— RECORD EXCERPTS —
********

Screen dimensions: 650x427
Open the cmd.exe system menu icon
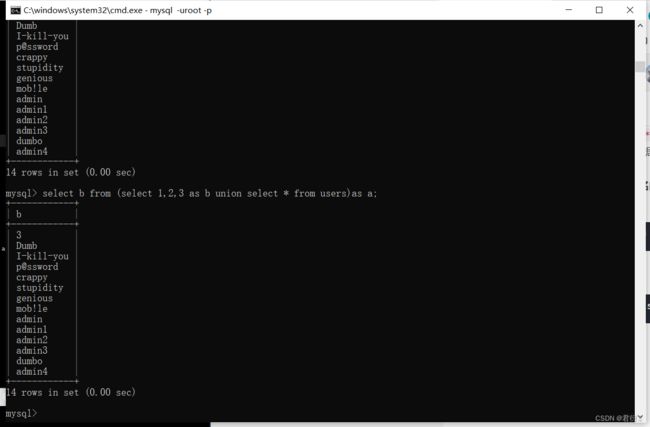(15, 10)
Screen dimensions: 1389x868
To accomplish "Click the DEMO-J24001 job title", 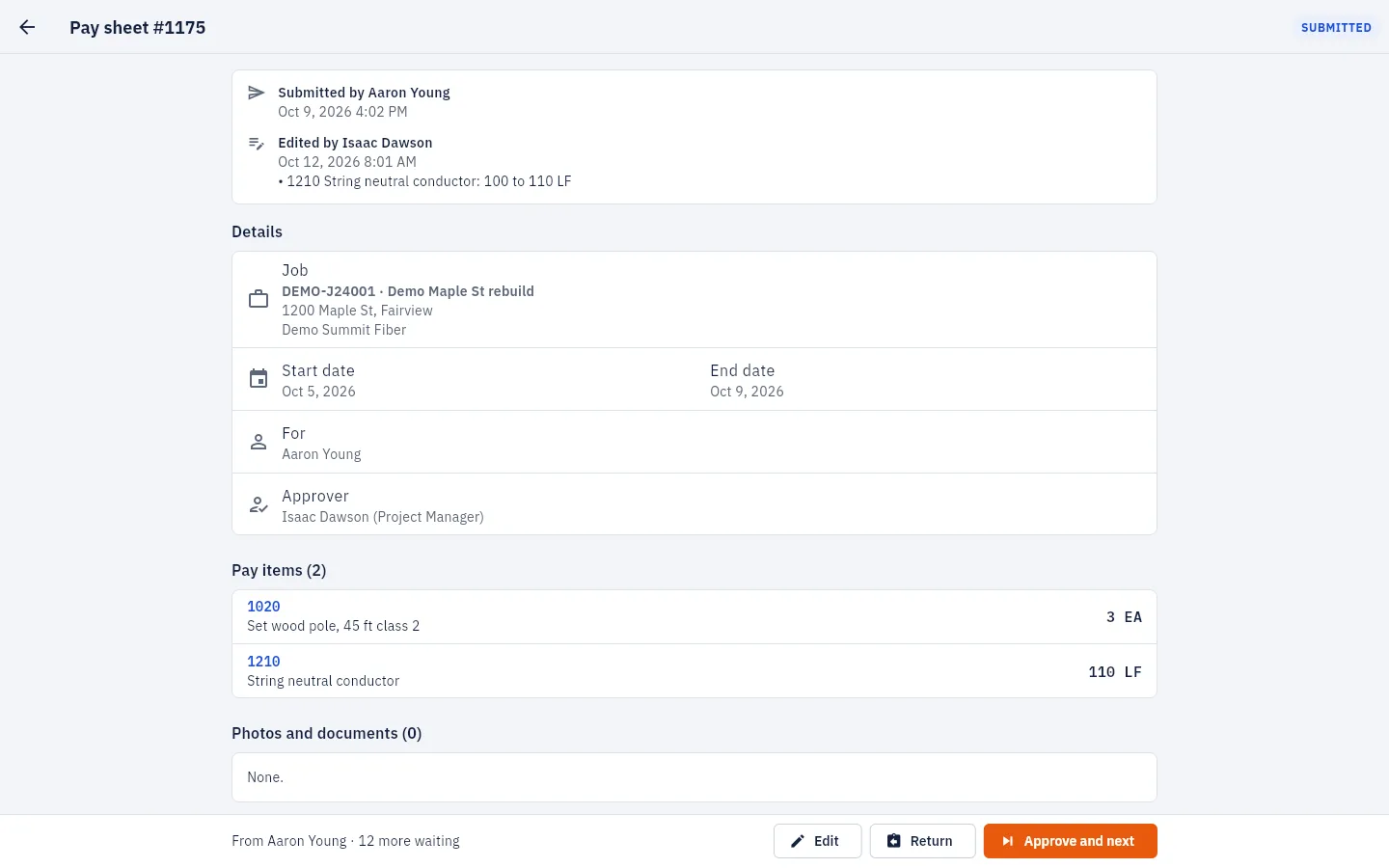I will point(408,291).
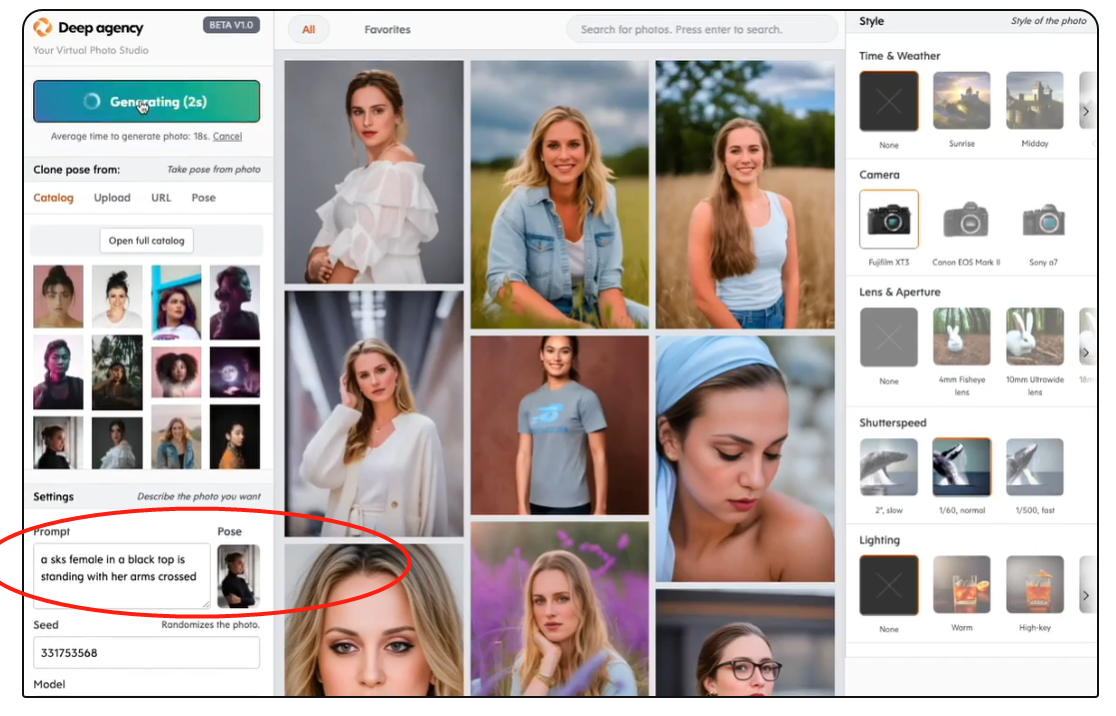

********

— ASSIGNMENT —
Write out each line of the data that holds the string "dimensions".

— SOLUTION TO THIS EXERCISE —
Screen dimensions: 650x427
Screen dimensions: 1389x868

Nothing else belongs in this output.